Perhaps there is something much more significant going on in dreams and the brain simply does not want it to be remembered out of some sort of fear. But a fear of what? Wandering through the dream like a lost child in the woods, so much information is thrown upon the already burdened soul that it is a wonder one mind could bear such a bombardment. Suddenly there is calm and all of the incessant voices cease, and the surrounding space dims to a complete darkness. A figure slowly makes its way out from the shadowy infinity glowing seemingly of its own accord. It is the silhouette of the pictured and framed female walking forward staring at her shoes and chewing her lower lip in concentration of some great mystery. She looks up and her lips begin to move forming the words before they are spoken.

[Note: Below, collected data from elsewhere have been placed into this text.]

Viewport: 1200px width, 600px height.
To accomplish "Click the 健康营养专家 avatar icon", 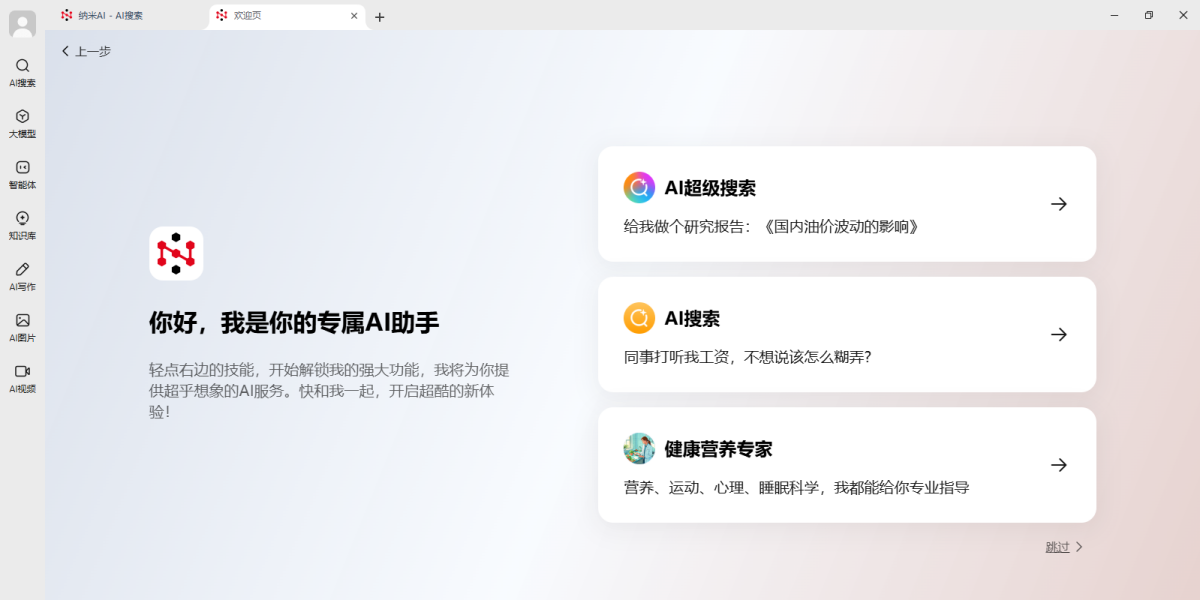I will tap(639, 448).
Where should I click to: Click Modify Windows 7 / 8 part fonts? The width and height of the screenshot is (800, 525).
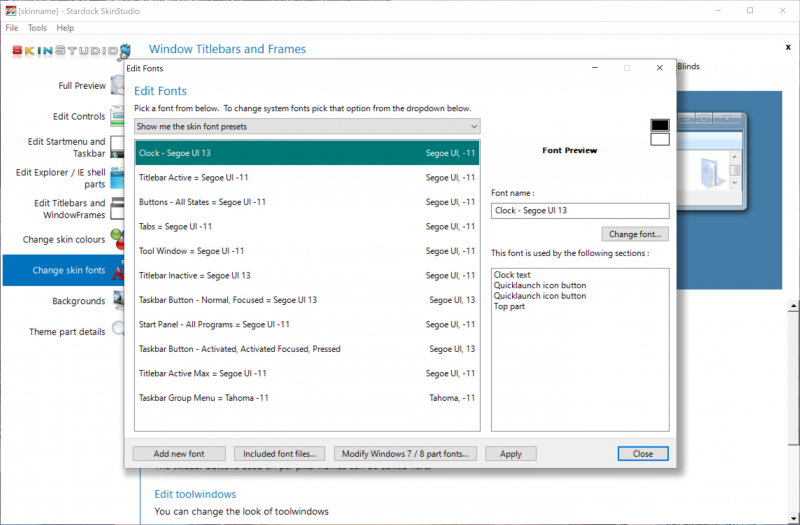pyautogui.click(x=405, y=453)
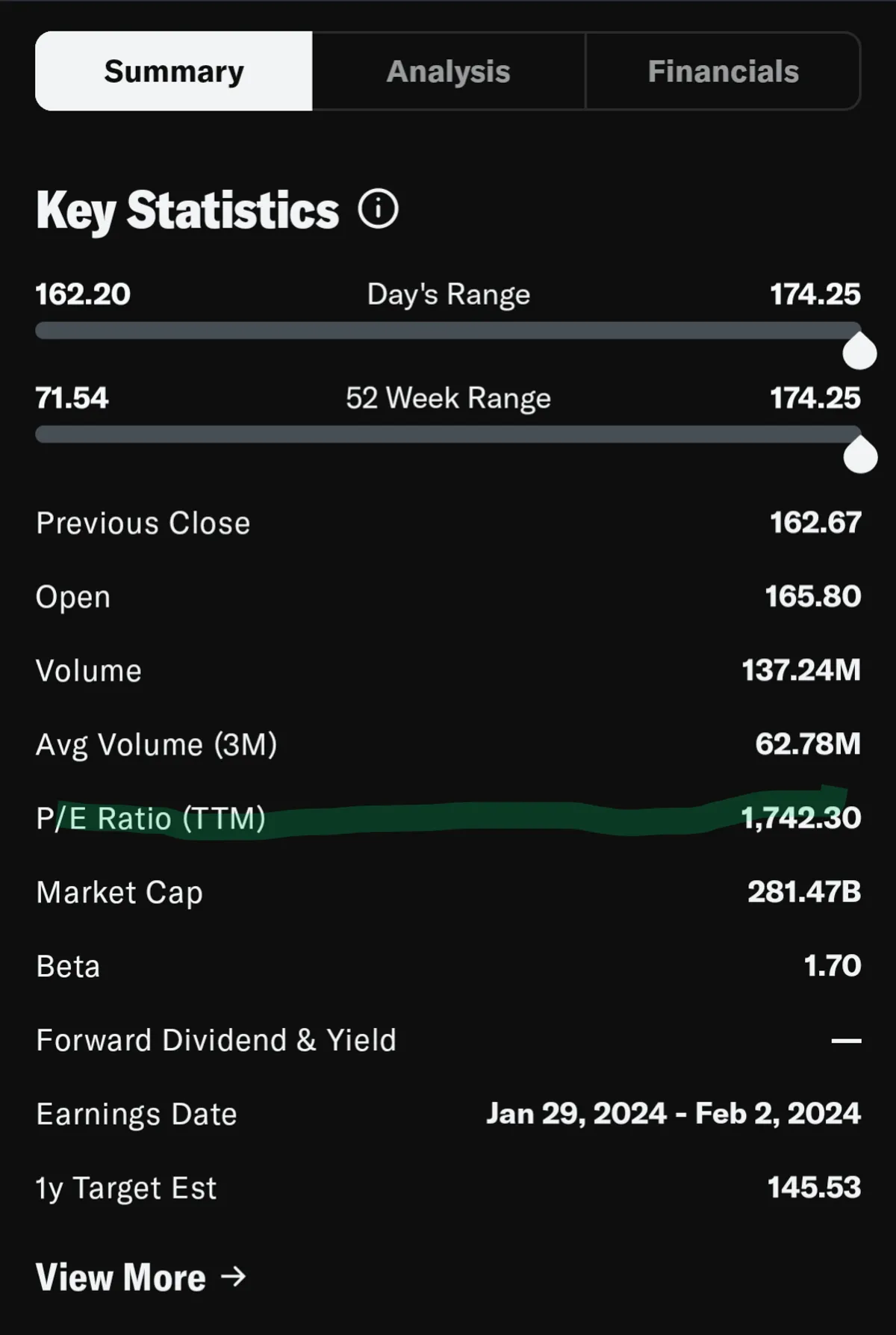Click the View More arrow icon

[234, 1276]
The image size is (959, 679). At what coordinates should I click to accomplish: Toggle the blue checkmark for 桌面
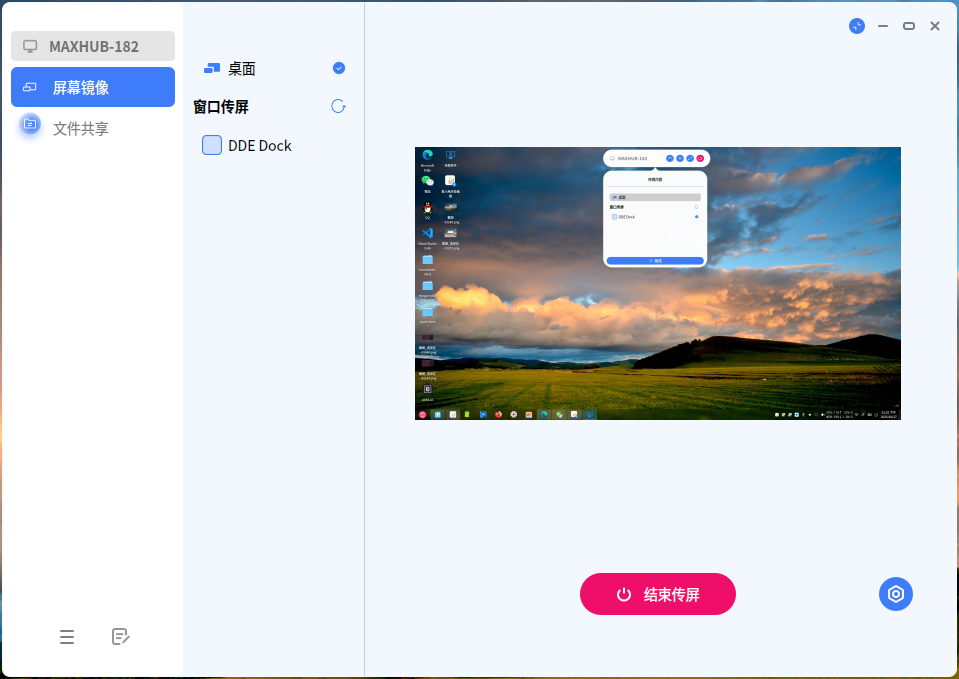tap(339, 68)
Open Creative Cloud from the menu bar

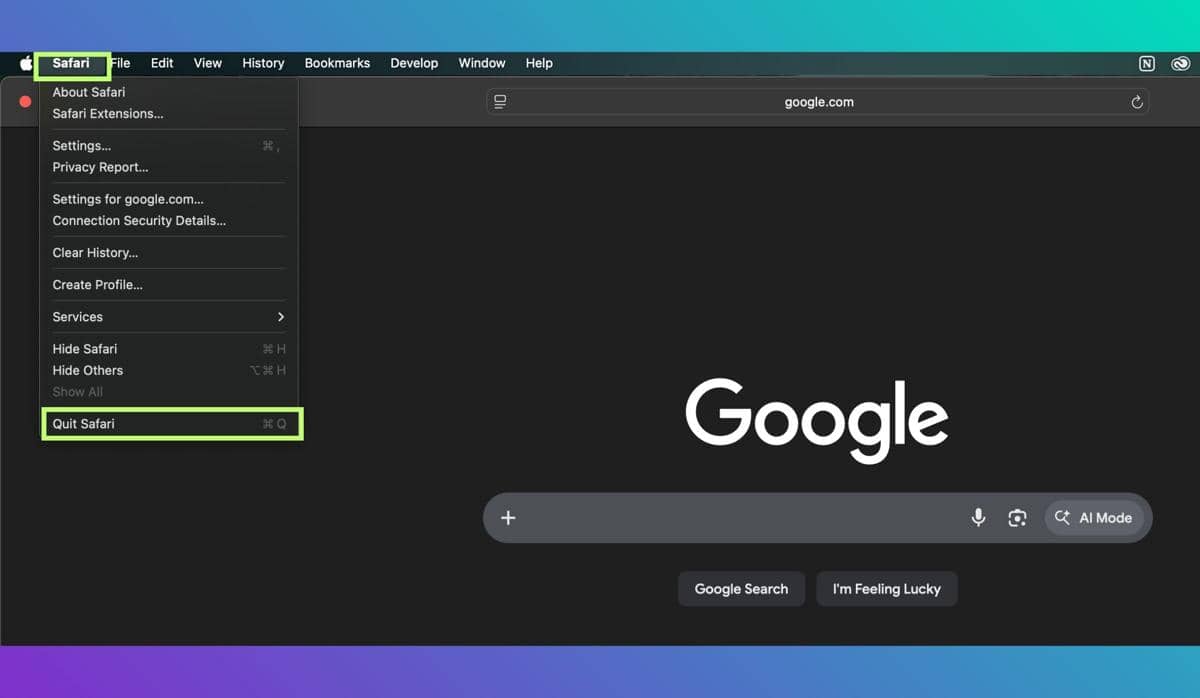click(x=1180, y=63)
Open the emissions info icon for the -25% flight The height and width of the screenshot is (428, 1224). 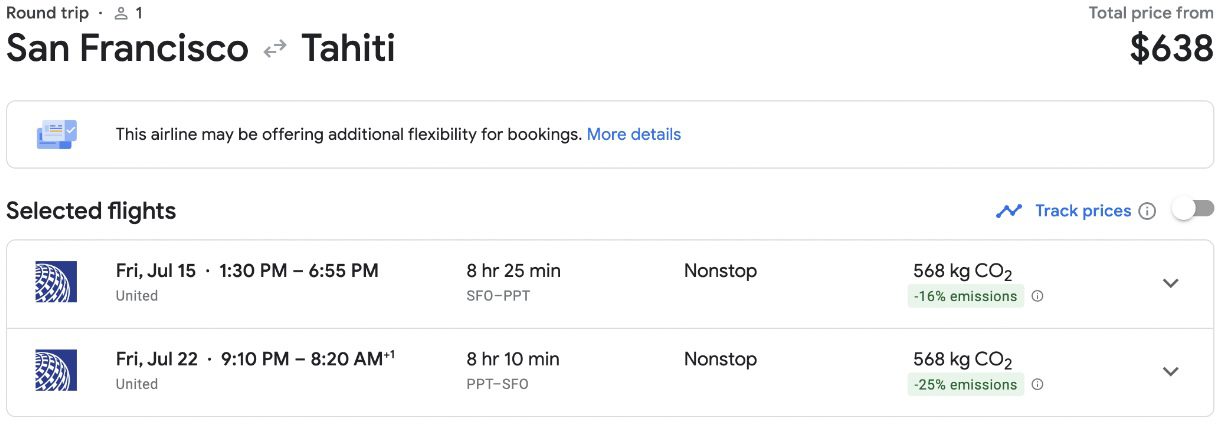(1037, 384)
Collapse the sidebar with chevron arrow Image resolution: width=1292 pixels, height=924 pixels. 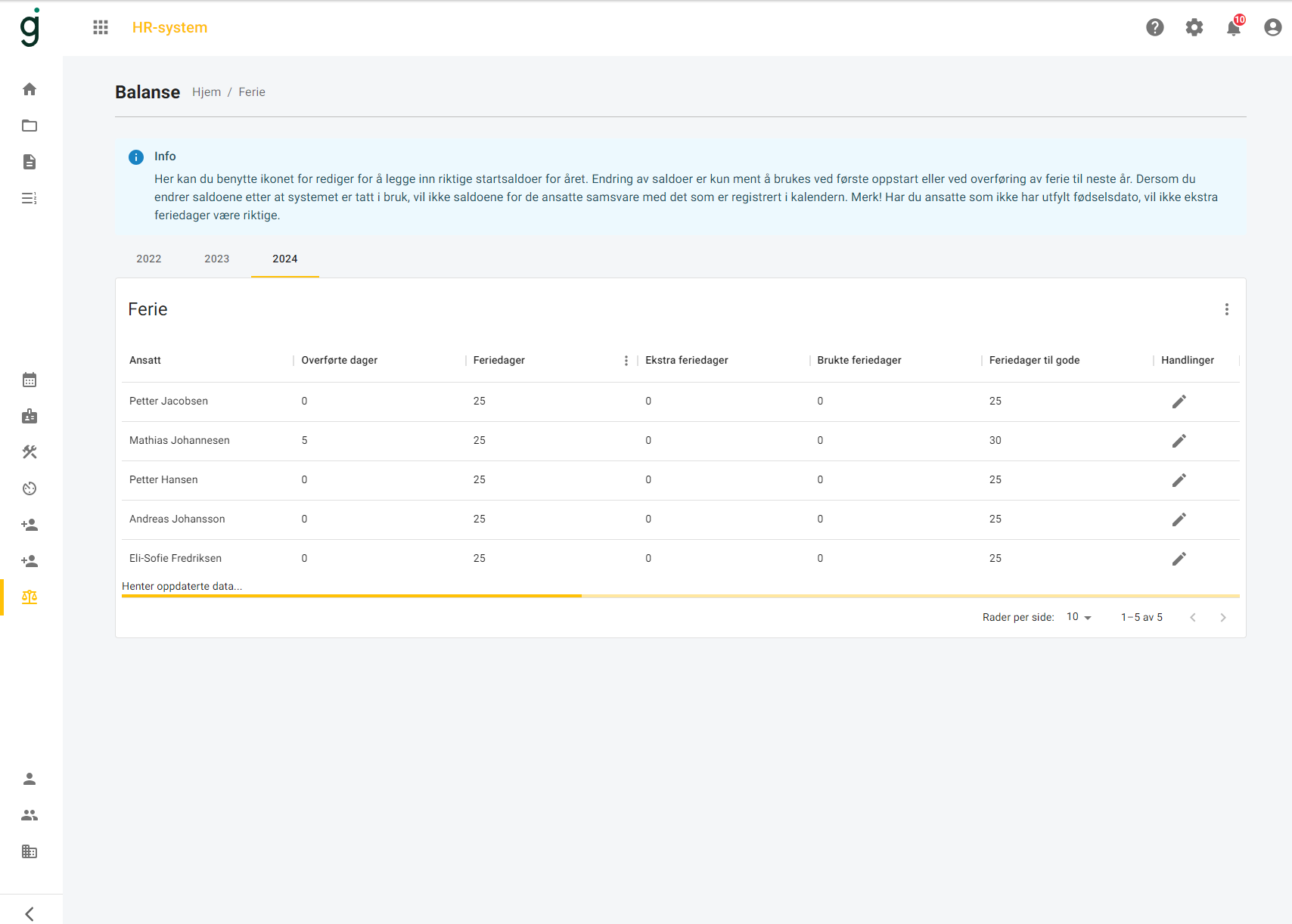[x=30, y=913]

Her voice drifts out like a cool breeze on a summer afternoon, floating and making its way across the empty space, “Où es-tu m’amour? Pourquoi m’as-tu trouvé encore?” Placing her head back down in its contemplative position she turns and makes her way back off into the darkness, chasing her is futile because she exists somewhere far off and out of reach. Then there is nothing again, but solitary confinement in an endless void of nothingness. Some say this is what hell is like, no fire and brimstone, just endless nothingness and eternal contemplation in the absence of the creator. Such an idea would truly be a most unbearable torment due to the human need for companionship; even the most lonesome hermit would like to have someone around to exchange ideas with.
The desire for something to happen to end this silence is quickly subdued as the battery of information resumes, and those random images return. This scenario is almost like a brainwashing session involving taped eyelids and a screen projector, without any possibility for escape. No happy medium is ever reached in these dreams, two polar extremes continually occurring in intervals that seem endless. This makes sleep a most undesirable activity (or lack there of), but one’s eyes can only remain open for so long before they give way to the heavy weights hooked onto them with each passing moment. And then there is relief in the form of equally paced violent tonal bursts from the electronic alarm clock across the room beckoning to be shut off.